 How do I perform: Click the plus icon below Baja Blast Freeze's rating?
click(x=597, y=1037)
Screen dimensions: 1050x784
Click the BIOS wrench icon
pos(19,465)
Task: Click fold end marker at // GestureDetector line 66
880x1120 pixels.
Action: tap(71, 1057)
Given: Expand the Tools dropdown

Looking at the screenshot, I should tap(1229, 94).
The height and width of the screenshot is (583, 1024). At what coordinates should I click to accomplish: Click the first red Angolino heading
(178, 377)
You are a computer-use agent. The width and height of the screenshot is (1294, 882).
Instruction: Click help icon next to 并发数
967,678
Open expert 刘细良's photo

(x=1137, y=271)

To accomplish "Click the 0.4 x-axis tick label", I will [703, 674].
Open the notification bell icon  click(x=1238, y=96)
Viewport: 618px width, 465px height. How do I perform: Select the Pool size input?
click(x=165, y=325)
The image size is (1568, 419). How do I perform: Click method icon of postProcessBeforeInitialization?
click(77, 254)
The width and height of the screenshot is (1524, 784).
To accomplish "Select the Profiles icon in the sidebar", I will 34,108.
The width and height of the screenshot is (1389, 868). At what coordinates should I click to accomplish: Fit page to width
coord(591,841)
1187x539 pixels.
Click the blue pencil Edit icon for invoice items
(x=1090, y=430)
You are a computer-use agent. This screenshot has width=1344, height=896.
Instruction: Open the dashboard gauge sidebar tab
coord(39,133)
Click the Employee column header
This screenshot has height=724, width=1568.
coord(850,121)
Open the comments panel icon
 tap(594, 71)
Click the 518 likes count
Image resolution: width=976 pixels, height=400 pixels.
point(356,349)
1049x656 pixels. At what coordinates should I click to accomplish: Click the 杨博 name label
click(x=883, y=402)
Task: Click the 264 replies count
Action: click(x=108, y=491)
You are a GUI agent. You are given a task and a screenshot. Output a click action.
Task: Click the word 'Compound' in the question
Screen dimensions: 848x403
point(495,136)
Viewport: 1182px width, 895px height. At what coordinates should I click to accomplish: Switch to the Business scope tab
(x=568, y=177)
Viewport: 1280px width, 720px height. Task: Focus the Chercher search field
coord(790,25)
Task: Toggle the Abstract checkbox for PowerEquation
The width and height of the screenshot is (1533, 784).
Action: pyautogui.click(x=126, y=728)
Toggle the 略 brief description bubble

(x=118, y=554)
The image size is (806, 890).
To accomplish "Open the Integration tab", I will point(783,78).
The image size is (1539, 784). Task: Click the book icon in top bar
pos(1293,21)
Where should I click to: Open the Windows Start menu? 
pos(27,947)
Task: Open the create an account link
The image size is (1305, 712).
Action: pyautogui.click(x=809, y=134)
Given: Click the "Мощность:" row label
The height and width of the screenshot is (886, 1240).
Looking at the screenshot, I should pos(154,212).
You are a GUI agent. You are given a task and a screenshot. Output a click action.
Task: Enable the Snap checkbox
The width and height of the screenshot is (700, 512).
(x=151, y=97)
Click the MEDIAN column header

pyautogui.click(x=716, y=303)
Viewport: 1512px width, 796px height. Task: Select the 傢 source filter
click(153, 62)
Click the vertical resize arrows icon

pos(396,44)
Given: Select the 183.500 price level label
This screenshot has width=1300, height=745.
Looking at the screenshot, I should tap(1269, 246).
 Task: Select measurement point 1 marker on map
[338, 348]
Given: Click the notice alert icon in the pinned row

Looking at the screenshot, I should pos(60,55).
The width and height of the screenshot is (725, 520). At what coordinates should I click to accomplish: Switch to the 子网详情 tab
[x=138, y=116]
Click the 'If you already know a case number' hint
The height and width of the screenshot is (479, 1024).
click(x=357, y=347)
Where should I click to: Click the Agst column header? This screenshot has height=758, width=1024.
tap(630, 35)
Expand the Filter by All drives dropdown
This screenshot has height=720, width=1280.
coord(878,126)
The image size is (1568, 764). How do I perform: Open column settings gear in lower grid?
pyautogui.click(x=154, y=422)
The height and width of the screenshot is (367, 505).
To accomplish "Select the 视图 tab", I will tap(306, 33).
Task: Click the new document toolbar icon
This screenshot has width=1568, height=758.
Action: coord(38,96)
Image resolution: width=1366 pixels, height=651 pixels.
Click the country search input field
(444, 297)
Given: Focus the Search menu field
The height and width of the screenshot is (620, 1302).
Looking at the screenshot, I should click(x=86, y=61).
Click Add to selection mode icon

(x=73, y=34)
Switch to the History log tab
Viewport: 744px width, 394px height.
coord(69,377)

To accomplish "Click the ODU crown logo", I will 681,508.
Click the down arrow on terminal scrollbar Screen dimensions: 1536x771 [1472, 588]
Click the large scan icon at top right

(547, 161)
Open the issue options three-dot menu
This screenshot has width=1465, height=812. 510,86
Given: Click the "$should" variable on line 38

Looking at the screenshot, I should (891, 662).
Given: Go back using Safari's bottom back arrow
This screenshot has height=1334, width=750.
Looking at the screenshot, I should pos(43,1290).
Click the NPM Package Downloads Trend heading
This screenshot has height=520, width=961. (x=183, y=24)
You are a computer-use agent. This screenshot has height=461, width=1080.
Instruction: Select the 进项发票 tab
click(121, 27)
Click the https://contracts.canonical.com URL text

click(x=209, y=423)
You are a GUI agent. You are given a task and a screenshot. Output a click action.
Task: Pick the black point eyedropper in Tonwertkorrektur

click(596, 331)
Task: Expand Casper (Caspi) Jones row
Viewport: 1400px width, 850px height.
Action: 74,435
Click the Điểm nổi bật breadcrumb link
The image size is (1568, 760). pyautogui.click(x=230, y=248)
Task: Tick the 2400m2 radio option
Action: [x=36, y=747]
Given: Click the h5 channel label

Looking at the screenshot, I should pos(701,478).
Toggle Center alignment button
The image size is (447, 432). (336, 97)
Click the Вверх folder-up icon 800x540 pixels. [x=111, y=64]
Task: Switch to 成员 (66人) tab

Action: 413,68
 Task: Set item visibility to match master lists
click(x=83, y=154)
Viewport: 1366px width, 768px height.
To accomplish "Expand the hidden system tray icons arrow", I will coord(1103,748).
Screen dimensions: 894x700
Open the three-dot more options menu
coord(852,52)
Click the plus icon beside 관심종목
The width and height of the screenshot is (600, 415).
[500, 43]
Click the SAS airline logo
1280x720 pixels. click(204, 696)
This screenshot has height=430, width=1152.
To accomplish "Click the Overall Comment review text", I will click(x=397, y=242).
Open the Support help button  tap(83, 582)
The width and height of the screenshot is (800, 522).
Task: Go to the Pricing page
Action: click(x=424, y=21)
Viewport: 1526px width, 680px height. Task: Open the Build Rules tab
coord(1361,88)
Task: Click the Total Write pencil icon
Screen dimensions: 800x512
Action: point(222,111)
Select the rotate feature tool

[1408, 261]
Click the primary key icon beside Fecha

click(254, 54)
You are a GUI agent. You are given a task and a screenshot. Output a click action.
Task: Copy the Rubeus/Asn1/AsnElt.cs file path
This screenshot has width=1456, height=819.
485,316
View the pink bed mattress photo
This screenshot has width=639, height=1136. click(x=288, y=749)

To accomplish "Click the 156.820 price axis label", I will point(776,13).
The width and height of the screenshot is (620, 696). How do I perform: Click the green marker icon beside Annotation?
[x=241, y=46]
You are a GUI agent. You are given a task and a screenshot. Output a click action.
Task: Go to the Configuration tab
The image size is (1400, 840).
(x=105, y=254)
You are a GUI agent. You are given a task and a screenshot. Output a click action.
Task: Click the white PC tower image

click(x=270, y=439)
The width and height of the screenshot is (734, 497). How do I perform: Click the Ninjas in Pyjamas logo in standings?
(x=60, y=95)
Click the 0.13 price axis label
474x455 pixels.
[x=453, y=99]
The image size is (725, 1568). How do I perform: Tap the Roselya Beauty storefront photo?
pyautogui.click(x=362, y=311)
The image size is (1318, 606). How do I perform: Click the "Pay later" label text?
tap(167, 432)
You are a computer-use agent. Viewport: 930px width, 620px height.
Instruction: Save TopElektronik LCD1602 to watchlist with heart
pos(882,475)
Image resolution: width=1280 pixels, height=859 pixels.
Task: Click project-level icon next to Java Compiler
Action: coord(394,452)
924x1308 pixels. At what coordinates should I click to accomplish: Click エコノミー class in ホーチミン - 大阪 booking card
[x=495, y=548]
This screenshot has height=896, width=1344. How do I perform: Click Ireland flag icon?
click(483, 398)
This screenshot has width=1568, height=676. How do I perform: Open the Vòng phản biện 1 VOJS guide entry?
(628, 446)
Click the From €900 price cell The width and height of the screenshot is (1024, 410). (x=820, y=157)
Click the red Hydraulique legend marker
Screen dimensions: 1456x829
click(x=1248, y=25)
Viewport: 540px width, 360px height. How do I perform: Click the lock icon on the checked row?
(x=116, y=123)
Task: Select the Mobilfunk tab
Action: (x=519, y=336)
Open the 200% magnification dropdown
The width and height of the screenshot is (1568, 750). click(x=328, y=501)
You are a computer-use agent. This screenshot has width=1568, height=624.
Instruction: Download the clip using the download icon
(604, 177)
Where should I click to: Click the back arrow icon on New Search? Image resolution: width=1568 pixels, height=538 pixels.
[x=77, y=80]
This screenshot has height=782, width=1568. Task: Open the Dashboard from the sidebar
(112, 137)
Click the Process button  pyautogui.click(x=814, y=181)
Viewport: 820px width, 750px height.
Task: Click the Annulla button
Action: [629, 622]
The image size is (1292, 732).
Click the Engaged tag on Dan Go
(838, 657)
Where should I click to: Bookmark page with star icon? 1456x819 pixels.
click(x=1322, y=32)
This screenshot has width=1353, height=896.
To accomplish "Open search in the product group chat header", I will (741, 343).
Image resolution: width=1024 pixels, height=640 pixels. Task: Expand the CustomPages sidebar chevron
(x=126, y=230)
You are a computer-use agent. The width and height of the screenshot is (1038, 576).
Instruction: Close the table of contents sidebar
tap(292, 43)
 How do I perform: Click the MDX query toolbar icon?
---
**SHORT PROBLEM**
Please reproduce word for word everything in the listing above, from the line containing "The image size is (725, 1568)." down to the line containing "Click the From", including both of those lines.

**WORKED ANSWER**
The image size is (725, 1568). How do I perform: Tap the Roselya Beauty storefront photo?
pyautogui.click(x=362, y=311)
The image size is (1318, 606). How do I perform: Click the "Pay later" label text?
tap(167, 432)
You are a computer-use agent. Viewport: 930px width, 620px height.
Instruction: Save TopElektronik LCD1602 to watchlist with heart
pos(882,475)
Image resolution: width=1280 pixels, height=859 pixels.
Task: Click project-level icon next to Java Compiler
Action: coord(394,452)
924x1308 pixels. At what coordinates should I click to accomplish: Click エコノミー class in ホーチミン - 大阪 booking card
[x=495, y=548]
This screenshot has height=896, width=1344. How do I perform: Click Ireland flag icon?
click(483, 398)
This screenshot has width=1568, height=676. How do I perform: Open the Vòng phản biện 1 VOJS guide entry?
(628, 446)
Click the From €900 price cell The width and height of the screenshot is (1024, 410). (x=820, y=157)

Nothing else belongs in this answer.